The same power of digital communication that is disrupting the commercial marketplace is empowering direct citizen participation in government. Whether enabling on-demand assistance, real-time information, or communications with legislators, much of what is empowering this new wave of citizen participation has its roots in open source.

In the last few years, governments across Canada have turned to flexible open source solutions. Open source software is freely distributed, and its open codebase provides an engine for innovation, as any developer can create improvements and share their work back with the larger community of users.

Municipalities like St. John and Ottawa are using the Drupal open source platform to provide government services online with greater speed and flexibility. Ottawa moved to Drupal in November 2012, introducing a responsive design that enables an optimal experience across mobile devices, tablets and desktops.

Use of Drupal has increased dramatically among provinces and federally, particularly in light of the Open Government Strategy, which encourages federal departments to adopt solutions that promote open information, open data and open government. Open source apps are enabling people to explore the wild, get updated train arrival times, access government research and publications, and bid on government contracts.

The agility that open source provides helps speed government digital initiatives to market. This provides a network effect that’s unmatched, and not limited to a department’s IT team or project budget. With open source, projects can be prototyped and tested inexpensively and quickly, which can help get a public sector site launched in a fraction of the time. In Drupal’s case, more than 30,000 developers have contributed code. That’s why open source can be a critical asset for capturing the opportunities that new technology presents.

Driving innovation
The crowd-sourced efforts of the contributor community are helping improve citizen services. The Web Experience Toolkit is an open source code library developed to help federal departments build websites that are accessible and optimized for mobile devices. Those using the toolkit are standards-compliant and aligned with Treasury Board of Canada Secretariat’s Web Standards protocol, which helps them get ahead of the game as Canada.ca seeks to consolidate information and resources with a common, open framework. Health Canada and Statistics Canada recently implemented sites with the toolkit.

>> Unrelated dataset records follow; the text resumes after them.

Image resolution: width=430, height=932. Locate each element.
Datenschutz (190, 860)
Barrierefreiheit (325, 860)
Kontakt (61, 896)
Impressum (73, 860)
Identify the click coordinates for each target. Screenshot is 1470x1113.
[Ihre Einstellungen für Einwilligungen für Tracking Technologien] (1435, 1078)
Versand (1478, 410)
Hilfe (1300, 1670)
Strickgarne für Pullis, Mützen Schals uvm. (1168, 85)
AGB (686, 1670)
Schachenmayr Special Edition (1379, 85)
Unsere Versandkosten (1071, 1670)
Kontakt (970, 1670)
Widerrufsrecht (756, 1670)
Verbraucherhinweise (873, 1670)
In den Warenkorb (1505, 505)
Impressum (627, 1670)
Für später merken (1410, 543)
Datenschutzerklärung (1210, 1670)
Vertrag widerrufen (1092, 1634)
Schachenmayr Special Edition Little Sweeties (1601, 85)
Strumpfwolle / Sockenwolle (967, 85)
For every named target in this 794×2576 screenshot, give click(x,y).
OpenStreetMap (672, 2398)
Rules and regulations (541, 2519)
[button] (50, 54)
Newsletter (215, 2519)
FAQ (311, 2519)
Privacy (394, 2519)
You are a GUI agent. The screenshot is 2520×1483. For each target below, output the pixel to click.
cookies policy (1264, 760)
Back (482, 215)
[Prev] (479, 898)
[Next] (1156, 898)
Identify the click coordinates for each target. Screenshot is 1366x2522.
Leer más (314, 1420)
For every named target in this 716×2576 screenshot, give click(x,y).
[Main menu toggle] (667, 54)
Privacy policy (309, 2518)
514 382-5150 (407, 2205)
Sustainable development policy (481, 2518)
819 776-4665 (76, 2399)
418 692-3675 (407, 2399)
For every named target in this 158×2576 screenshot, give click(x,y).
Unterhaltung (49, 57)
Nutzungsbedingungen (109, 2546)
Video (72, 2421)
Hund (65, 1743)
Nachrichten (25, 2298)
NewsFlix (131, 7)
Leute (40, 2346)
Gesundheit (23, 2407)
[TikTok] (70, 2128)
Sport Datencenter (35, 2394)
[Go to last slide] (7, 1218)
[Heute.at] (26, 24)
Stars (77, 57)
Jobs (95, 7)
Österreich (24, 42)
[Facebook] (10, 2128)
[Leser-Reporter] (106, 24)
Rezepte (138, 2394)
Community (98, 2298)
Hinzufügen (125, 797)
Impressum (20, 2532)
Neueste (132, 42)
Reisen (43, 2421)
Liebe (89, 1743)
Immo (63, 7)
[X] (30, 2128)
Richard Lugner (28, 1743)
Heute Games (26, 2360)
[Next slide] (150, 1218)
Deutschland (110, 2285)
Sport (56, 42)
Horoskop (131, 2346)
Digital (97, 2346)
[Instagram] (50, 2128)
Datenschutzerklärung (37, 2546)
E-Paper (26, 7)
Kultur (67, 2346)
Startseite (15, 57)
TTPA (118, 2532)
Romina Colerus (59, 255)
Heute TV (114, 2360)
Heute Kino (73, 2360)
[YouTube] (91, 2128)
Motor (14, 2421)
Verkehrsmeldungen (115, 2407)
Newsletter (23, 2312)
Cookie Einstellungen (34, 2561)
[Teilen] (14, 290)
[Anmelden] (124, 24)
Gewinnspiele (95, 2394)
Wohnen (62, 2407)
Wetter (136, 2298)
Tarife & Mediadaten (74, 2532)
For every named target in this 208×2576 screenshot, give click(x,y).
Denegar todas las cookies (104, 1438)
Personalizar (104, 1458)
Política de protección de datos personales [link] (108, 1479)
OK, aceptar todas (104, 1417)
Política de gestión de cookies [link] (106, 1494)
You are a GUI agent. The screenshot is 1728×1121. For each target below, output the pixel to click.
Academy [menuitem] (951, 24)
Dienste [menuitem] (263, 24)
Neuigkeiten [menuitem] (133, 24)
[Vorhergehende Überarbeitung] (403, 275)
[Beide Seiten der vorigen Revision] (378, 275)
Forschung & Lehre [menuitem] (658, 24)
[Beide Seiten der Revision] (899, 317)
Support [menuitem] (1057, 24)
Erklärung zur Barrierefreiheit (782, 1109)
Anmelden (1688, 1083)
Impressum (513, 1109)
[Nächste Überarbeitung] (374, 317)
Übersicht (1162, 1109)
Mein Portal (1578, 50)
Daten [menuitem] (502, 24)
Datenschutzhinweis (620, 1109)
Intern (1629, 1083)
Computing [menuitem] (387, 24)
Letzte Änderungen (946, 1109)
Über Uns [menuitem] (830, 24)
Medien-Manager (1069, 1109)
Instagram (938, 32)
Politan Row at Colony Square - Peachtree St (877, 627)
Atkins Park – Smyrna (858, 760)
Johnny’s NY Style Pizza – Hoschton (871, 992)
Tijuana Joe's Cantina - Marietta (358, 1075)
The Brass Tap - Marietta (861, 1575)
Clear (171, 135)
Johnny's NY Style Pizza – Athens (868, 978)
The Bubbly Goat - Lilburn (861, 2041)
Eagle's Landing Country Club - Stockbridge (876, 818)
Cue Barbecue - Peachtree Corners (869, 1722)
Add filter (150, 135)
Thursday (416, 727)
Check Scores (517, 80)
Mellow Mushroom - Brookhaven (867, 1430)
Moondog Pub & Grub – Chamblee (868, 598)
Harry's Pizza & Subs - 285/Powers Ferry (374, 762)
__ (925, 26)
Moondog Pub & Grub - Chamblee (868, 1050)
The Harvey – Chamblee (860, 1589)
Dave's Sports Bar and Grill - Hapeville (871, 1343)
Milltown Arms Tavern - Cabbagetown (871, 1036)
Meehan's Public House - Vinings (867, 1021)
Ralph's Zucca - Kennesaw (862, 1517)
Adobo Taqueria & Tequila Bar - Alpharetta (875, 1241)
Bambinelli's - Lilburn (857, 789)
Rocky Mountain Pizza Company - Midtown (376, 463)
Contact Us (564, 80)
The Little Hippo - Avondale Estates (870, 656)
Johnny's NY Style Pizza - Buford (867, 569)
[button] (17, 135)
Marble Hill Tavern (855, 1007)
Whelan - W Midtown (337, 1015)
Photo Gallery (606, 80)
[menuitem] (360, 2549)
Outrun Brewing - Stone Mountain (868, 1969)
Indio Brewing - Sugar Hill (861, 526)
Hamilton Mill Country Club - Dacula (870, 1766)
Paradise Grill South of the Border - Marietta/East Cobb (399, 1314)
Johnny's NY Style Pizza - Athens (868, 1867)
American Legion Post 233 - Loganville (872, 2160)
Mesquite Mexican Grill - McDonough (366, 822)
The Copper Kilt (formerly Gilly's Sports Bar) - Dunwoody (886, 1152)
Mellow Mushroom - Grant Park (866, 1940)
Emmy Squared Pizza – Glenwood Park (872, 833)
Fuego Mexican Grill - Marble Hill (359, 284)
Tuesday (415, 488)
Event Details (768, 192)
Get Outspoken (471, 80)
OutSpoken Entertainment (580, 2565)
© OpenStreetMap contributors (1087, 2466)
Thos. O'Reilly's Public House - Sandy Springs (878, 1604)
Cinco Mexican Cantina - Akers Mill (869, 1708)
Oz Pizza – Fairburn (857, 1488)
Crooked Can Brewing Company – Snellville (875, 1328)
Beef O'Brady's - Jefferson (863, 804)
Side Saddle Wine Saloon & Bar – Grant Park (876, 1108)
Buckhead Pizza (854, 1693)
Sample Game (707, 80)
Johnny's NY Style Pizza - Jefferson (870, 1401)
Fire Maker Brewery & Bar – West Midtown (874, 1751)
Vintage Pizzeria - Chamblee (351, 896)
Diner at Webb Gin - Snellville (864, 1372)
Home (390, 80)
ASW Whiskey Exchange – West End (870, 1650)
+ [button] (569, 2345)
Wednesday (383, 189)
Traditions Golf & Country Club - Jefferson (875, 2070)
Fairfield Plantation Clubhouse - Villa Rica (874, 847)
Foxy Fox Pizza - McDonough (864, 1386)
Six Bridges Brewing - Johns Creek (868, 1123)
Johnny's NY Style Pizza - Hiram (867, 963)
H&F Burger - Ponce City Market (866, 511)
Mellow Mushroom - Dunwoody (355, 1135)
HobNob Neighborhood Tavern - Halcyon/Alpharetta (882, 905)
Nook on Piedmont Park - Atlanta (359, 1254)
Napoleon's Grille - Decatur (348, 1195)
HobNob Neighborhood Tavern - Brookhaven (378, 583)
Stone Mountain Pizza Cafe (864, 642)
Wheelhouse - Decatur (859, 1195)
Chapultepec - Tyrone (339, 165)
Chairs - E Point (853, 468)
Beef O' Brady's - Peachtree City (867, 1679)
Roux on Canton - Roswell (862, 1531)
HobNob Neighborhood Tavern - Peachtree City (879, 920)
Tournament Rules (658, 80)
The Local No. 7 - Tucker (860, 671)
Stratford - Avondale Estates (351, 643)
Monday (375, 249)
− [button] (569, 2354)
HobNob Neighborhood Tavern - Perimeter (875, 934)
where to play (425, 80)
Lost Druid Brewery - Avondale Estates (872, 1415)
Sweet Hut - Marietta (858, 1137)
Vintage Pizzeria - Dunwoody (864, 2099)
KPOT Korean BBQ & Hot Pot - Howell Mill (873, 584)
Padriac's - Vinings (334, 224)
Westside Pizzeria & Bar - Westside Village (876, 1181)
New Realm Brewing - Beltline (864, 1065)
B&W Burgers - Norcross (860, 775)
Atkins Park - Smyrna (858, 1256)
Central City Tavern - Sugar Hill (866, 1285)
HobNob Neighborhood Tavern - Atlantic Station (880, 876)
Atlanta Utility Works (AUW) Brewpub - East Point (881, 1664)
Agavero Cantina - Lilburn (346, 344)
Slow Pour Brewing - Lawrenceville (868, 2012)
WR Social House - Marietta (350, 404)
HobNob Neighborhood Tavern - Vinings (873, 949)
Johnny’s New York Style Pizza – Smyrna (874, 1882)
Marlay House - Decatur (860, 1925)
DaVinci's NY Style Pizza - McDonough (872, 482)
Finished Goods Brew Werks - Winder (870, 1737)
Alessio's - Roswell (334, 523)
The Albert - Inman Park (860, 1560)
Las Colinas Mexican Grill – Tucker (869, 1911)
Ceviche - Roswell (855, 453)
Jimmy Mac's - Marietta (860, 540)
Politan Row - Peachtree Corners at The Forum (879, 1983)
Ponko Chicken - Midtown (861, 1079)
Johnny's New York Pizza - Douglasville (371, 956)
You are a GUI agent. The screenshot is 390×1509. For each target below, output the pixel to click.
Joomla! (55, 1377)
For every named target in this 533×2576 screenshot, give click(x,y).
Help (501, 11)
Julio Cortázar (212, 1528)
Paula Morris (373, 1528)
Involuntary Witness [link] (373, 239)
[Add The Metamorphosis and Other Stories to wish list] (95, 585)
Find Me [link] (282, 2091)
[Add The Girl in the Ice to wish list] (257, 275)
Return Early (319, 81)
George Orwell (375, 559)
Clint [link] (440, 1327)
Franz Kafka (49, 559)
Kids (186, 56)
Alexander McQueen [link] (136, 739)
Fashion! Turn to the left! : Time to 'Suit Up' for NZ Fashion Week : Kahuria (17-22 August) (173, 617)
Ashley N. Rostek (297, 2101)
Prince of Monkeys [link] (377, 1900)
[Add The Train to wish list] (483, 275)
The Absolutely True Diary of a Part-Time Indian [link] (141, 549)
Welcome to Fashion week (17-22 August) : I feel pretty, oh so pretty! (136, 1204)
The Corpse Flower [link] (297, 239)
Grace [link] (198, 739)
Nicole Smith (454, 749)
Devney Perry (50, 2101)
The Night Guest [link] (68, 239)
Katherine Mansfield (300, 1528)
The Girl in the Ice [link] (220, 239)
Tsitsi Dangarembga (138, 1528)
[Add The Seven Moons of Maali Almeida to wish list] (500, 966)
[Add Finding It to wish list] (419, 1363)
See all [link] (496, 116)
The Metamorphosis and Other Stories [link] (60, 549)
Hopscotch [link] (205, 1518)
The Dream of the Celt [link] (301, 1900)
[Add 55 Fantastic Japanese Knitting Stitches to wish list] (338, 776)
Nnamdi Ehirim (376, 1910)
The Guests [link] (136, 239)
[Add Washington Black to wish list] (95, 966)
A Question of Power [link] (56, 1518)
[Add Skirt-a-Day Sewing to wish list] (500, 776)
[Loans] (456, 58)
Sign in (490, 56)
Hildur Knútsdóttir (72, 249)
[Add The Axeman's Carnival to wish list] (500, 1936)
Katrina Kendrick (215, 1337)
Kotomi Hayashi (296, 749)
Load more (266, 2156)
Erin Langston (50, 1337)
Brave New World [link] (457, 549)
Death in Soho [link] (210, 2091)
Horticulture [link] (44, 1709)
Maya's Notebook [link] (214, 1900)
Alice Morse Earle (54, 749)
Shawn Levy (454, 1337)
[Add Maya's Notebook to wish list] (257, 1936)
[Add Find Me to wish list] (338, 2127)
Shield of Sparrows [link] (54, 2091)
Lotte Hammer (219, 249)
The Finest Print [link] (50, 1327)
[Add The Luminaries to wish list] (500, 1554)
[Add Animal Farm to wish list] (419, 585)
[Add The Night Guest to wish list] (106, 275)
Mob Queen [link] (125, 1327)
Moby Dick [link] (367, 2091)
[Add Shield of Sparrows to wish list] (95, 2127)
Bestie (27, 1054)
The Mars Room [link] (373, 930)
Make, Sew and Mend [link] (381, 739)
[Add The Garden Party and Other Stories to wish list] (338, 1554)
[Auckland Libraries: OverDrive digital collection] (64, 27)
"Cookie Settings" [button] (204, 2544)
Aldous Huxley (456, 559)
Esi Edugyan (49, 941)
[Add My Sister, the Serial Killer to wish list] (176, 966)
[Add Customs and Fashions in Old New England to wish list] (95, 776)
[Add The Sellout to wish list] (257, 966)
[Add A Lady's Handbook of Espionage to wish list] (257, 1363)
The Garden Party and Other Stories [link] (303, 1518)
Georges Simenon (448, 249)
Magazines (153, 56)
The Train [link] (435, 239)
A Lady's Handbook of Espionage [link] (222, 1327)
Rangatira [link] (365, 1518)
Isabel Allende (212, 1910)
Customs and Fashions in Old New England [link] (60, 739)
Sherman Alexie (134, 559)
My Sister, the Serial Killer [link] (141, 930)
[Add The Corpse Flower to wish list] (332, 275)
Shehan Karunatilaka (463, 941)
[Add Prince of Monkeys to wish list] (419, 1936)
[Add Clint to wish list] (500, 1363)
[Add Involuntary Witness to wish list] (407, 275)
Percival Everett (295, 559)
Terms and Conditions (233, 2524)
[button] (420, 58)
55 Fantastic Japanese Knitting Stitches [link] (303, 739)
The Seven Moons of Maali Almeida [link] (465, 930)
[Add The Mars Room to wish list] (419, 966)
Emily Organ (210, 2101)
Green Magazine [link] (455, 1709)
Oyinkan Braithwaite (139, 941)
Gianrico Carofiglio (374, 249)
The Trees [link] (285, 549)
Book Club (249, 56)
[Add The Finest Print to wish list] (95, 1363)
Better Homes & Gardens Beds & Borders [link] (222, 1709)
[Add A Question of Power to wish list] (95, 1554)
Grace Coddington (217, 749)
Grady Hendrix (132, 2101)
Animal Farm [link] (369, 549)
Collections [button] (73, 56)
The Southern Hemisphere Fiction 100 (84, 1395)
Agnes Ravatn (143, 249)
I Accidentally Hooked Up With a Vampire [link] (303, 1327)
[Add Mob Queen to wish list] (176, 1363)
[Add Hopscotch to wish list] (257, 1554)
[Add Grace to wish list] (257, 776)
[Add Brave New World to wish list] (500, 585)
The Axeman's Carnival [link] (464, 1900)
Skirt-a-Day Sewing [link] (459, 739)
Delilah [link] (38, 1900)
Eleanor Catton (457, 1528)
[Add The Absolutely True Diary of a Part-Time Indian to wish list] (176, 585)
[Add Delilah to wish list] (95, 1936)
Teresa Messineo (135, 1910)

At the provincial level, Ontario.ca is using the toolkit to deliver a highly engaging, attractive and easy to use site for citizens. In 2013, Ontario introduced a bold, streamlined portal that dramatically improves the user experience. Instead of offering a large menu of options on its home screen, Ontario.ca presents visitors with one simple search bar, putting the onus not on the visitor, but on the platform and systems to make it easy for constituents to find what they want.

Empowering collaboration
Canada’s Open Data initiative makes all kinds of government-sourced data available freely to everyone, making the creation of civic apps possible. The innovation isn’t limited by the capacity of government or private sector workers. Intra-governmental collaboration creates efficiencies that lower total cost of ownership for everyone. Scores of apps have already been developed based on open data – many delivering real-time information – making it easy to find out the wait times at border crossings or access home buying advice and resources. Apps exist to deliver transit line updates, share city snow plowing and trash collection status, or enable citizens to report incidents to law enforcement.

Security through transparency
No doubt security remains a core issue for IT departments at all levels of government, and open source offers greater transparency and ability to audit security processes than can be found in proprietary counterparts. Having your code open to anyone can result in greatly improved security. Simply put, anyone can find and fix a problem; that puts thousands of developers in play to ensuring application security.

With Drupal, changes to the core application go through an extensive peer-review process before they’re committed. The Drupal Security Team, a volunteer team of dozens of security experts, assists in handling security issues across the Drupal project and its contributed, plug-in modules.

Getting started in open source is as easy as connecting with members of the community and downloading the software. Seek out a MeetUp or head to a one-day training session.